We all know the courts are up to their necks in this and this is sadly a truth that becomes more evident the higher we progress up the judicial food chain. Just ask Heath, Walker or Story or even if you believe they actually wanted to win the OFT in the bank charges case.

 

However even our own Supreme Court is bound by law emanating from the EU and there is very little wriggle room. This could be another one in the eye for our wonderful courts if they fail as they usually do to consider the unfair charges. The UTCCRs arise from a European directive. At the risk of being boring...

 

In 1993 the European Union published a Directive on unfair terms in consumer contracts (Council Directive 93/13/EEC).

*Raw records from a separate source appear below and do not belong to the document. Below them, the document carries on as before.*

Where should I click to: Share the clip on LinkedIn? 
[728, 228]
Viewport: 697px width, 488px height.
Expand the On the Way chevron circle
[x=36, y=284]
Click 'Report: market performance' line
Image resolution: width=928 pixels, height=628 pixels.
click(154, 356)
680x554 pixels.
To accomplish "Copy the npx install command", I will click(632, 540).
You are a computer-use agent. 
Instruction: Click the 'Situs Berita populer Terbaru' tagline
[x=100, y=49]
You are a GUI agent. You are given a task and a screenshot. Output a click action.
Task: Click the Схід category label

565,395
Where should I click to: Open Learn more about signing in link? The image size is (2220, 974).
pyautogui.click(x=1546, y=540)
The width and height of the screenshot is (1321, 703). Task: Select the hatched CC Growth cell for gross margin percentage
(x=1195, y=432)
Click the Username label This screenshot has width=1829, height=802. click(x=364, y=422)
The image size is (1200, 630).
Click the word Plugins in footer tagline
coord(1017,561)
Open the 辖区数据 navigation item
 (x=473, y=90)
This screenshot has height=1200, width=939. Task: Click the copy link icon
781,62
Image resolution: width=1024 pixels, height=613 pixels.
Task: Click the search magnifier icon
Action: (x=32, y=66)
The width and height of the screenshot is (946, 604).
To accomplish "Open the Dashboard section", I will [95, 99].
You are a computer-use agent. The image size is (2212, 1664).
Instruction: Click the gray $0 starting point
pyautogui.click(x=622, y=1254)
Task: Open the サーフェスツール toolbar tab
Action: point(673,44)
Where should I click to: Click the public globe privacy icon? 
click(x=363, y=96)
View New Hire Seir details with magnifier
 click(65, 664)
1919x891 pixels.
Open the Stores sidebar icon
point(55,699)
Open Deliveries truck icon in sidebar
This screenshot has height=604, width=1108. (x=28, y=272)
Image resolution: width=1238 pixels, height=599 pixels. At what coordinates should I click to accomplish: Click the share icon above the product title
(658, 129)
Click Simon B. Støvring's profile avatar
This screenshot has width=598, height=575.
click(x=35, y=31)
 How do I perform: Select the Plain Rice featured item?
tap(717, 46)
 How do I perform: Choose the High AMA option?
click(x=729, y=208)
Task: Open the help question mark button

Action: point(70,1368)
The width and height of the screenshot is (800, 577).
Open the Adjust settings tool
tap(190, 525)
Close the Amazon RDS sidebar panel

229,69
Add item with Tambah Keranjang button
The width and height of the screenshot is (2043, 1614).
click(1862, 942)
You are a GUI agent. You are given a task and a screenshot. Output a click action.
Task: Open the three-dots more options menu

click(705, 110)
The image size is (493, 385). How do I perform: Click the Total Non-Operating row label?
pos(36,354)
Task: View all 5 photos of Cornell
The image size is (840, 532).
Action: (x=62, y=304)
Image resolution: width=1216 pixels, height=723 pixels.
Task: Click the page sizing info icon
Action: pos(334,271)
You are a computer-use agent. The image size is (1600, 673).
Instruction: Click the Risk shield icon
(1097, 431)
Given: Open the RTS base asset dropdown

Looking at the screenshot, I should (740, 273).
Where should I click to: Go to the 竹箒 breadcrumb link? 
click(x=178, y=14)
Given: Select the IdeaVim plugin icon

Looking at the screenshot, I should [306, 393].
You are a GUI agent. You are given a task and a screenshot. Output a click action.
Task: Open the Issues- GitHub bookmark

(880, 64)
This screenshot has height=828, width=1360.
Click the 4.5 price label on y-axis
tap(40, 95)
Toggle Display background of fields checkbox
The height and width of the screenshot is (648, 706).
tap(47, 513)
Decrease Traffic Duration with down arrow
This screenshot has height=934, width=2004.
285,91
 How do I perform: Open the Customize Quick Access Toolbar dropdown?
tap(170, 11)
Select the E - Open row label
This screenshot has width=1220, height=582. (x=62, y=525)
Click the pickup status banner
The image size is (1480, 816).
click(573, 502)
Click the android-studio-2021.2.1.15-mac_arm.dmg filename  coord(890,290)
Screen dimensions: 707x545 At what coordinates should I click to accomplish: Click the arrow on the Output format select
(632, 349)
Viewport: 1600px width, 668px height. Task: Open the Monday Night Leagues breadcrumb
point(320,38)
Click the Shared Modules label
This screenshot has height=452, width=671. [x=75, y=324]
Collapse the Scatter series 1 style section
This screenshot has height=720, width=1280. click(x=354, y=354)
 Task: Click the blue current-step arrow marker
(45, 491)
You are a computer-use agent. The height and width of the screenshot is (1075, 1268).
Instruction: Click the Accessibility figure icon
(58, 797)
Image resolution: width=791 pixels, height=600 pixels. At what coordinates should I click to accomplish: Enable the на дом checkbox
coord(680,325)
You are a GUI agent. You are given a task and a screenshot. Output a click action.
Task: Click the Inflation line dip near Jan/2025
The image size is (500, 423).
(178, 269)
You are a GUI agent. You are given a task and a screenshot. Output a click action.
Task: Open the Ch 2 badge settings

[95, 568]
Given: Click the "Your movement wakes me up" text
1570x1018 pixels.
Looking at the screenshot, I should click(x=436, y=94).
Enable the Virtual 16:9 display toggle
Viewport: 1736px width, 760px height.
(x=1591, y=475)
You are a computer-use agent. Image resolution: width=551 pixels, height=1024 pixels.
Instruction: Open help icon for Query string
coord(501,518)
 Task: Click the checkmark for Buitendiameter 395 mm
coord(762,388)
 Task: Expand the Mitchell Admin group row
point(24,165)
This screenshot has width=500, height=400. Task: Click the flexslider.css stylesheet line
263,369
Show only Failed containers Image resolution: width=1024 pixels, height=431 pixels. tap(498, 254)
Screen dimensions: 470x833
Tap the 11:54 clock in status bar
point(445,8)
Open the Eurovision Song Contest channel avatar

The Directive was implemented in the UK via the Unfair Terms in Consumer Contracts Regulations 1994, which came into force on 1 July 1995. The regulations were amended in 1999, in the form of The Unfair Terms in Consumer Contracts Regulations 1999 (SI 1999 No 2083) (the Regulations).

 

In respect of Schedule 2 of the regulations a non-exhaustive list is provided of terms which may be regarded as unfair, (inter alia)

 

(e) requiring any consumer who fails to fulfil his obligation to pay a disproportionately high sum in compensation;

 

(m) giving the seller or supplier … exclusive right to interpret any term of the contract;

 

(o) obliging the consumer to fulfil all his obligations where the seller or supplier does not perform his; (by which I mean that you are bound by the laws of England and Wales)

 

(q) excluding or hindering the consumer's right to take legal action or exercise any other legal remedy, particularly by requiring the consumer to take disputes exclusively to arbitration not covered by legal provisions, unduly restricting the evidence available to him or imposing on him a burden of proof which, according to the applicable law, should lie with another party to the contract.

 

Further, regulation 8 (1) provides as follows: ‘An unfair term in a contract concluded with a consumer by a seller or supplier shall not be binding on the consumer’.

 

In addition to which regulation 5. - (1) states “A contractual term which has not been individually negotiated shall be regarded as unfair if, contrary to the requirement of good faith, it causes a significant imbalance in the parties' rights and obligations arising under the contract, to the detriment of the consumer.”

 

Furthermore (2): A term shall always be regarded as not having been individually negotiated where it has been drafted in advance and the consumer has therefore not been able to influence the substance of the term.

 

Finally, but not exhaustively...

 

12. –(3) The court on an application under this regulation may grant an injunction on such terms as it thinks fit.

 

We have been through this before and my point is therefore not the regulations. Good God, try getting anyone to observe or enforce them. Hindsight is a wonderful thing and had we been sufficiently well versed in all this say 3 years ago we could have ground Capstone into the dust with a series of claims long before we were driven to the brink of extinction.

 

That opportunity has escaped us, but it presents another one. Every time we have been to court and not been heard on these charges, even without our asking, any order made by the court is most likely void.

 

 

Emanations of the state including the regulatory authorities and critically the courts are for the purposes of the treaty of Rome domestic institutions which are deemed community institutions also.

 

What does this mean? It means that if any domestic institutions fails in its duty arising under community law any individual who suffers a loss as a consequence of this failure can sue the state for damages. So called francovich damages. And the ECJ is hearing an increasingly large number of these cases each year. if you are fed up with the FSA the OFT, the FOS and the courts each of these really is in the firing line.

Edited by enoughisenough
Added info and development of points to a hastily written post.

Keep the faith. EiE.

 

Capstone Mortgage 'Services' - Sub-prime garbage - unlawful behaviour/MULTIPLE consumer abuse, TOTALLY in Defiance of REGULATIONS and the law

 

http://www.fsa.gov.uk/pubs/final/gmac_rfc.pdf

 

CONTACT CIB Here

 

http://www.insolvency.gov.uk/Complaintformcib.Htm

 

Kevin Hughes(Compliance Manager-main) @ 02920 380 633

 

Lee Jenkins(prosecuting Amany Attia) 02920 380 643

 

Mark Youde(accounts compliance) 02920 380 955

 

Charlotte Allan @ 0207 596 6108 investigating all the Lehman lenders

 

Jeremy Pilcher 0207 637 6231

 

NO KAGGA LEFT BEHIND...

 

"We would not seek a battle, as we are; Nor, as we are, we say we will not shun it"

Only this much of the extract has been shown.